# [Data shown]

"""

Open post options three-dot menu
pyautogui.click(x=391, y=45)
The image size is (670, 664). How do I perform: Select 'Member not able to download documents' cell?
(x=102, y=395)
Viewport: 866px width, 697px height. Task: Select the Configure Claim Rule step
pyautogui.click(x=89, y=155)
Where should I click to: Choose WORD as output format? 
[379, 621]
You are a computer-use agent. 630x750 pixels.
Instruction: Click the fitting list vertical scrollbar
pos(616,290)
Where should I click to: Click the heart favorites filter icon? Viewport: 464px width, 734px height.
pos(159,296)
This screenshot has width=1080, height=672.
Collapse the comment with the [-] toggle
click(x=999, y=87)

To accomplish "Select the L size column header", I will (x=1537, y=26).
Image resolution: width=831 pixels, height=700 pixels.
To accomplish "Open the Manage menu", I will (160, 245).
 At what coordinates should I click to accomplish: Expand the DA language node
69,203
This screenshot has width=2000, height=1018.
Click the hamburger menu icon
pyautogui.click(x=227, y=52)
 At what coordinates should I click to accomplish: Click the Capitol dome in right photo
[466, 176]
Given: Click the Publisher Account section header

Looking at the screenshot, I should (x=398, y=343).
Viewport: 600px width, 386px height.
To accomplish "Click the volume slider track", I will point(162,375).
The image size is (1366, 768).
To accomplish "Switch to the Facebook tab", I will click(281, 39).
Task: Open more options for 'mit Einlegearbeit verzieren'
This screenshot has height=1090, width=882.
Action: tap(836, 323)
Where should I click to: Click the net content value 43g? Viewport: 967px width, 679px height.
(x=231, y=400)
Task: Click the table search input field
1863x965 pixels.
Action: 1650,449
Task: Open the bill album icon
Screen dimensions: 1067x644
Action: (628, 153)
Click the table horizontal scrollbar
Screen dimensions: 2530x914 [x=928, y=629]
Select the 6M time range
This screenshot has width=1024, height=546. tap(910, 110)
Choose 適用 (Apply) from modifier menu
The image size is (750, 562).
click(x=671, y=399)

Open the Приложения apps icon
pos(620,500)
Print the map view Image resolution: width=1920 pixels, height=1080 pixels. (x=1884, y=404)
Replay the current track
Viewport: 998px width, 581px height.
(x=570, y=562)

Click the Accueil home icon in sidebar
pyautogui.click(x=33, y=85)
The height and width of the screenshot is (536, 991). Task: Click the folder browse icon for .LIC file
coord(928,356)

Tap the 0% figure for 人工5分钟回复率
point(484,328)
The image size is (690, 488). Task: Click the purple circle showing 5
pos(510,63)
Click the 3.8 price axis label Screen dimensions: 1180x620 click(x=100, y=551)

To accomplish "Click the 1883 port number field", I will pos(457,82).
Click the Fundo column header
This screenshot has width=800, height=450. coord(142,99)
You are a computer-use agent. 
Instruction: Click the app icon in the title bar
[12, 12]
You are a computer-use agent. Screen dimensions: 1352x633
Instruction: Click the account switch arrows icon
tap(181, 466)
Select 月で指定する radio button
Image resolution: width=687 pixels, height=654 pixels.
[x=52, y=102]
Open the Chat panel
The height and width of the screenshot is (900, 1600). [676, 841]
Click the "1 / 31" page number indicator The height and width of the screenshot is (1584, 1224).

"""

# [Work to be completed]
The full set of records should be duplicated exactly.

# [Solution to the problem]
Open post options three-dot menu
pyautogui.click(x=391, y=45)
The image size is (670, 664). How do I perform: Select 'Member not able to download documents' cell?
(x=102, y=395)
Viewport: 866px width, 697px height. Task: Select the Configure Claim Rule step
pyautogui.click(x=89, y=155)
Where should I click to: Choose WORD as output format? 
[379, 621]
You are a computer-use agent. 630x750 pixels.
Instruction: Click the fitting list vertical scrollbar
pos(616,290)
Where should I click to: Click the heart favorites filter icon? Viewport: 464px width, 734px height.
pos(159,296)
This screenshot has width=1080, height=672.
Collapse the comment with the [-] toggle
click(x=999, y=87)

To accomplish "Select the L size column header", I will (x=1537, y=26).
Image resolution: width=831 pixels, height=700 pixels.
To accomplish "Open the Manage menu", I will (160, 245).
 At what coordinates should I click to accomplish: Expand the DA language node
69,203
This screenshot has width=2000, height=1018.
Click the hamburger menu icon
pyautogui.click(x=227, y=52)
 At what coordinates should I click to accomplish: Click the Capitol dome in right photo
[466, 176]
Given: Click the Publisher Account section header

Looking at the screenshot, I should (x=398, y=343).
Viewport: 600px width, 386px height.
To accomplish "Click the volume slider track", I will point(162,375).
The image size is (1366, 768).
To accomplish "Switch to the Facebook tab", I will click(281, 39).
Task: Open more options for 'mit Einlegearbeit verzieren'
This screenshot has height=1090, width=882.
Action: tap(836, 323)
Where should I click to: Click the net content value 43g? Viewport: 967px width, 679px height.
(x=231, y=400)
Task: Click the table search input field
1863x965 pixels.
Action: 1650,449
Task: Open the bill album icon
Screen dimensions: 1067x644
Action: (628, 153)
Click the table horizontal scrollbar
Screen dimensions: 2530x914 [x=928, y=629]
Select the 6M time range
This screenshot has width=1024, height=546. tap(910, 110)
Choose 適用 (Apply) from modifier menu
The image size is (750, 562).
click(x=671, y=399)

Open the Приложения apps icon
pos(620,500)
Print the map view Image resolution: width=1920 pixels, height=1080 pixels. (x=1884, y=404)
Replay the current track
Viewport: 998px width, 581px height.
(x=570, y=562)

Click the Accueil home icon in sidebar
pyautogui.click(x=33, y=85)
The height and width of the screenshot is (536, 991). Task: Click the folder browse icon for .LIC file
coord(928,356)

Tap the 0% figure for 人工5分钟回复率
point(484,328)
The image size is (690, 488). Task: Click the purple circle showing 5
pos(510,63)
Click the 3.8 price axis label Screen dimensions: 1180x620 click(x=100, y=551)

To accomplish "Click the 1883 port number field", I will pos(457,82).
Click the Fundo column header
This screenshot has width=800, height=450. coord(142,99)
You are a computer-use agent. 
Instruction: Click the app icon in the title bar
[12, 12]
You are a computer-use agent. Screen dimensions: 1352x633
Instruction: Click the account switch arrows icon
tap(181, 466)
Select 月で指定する radio button
Image resolution: width=687 pixels, height=654 pixels.
[x=52, y=102]
Open the Chat panel
The height and width of the screenshot is (900, 1600). [676, 841]
Click the "1 / 31" page number indicator The height and width of the screenshot is (1584, 1224).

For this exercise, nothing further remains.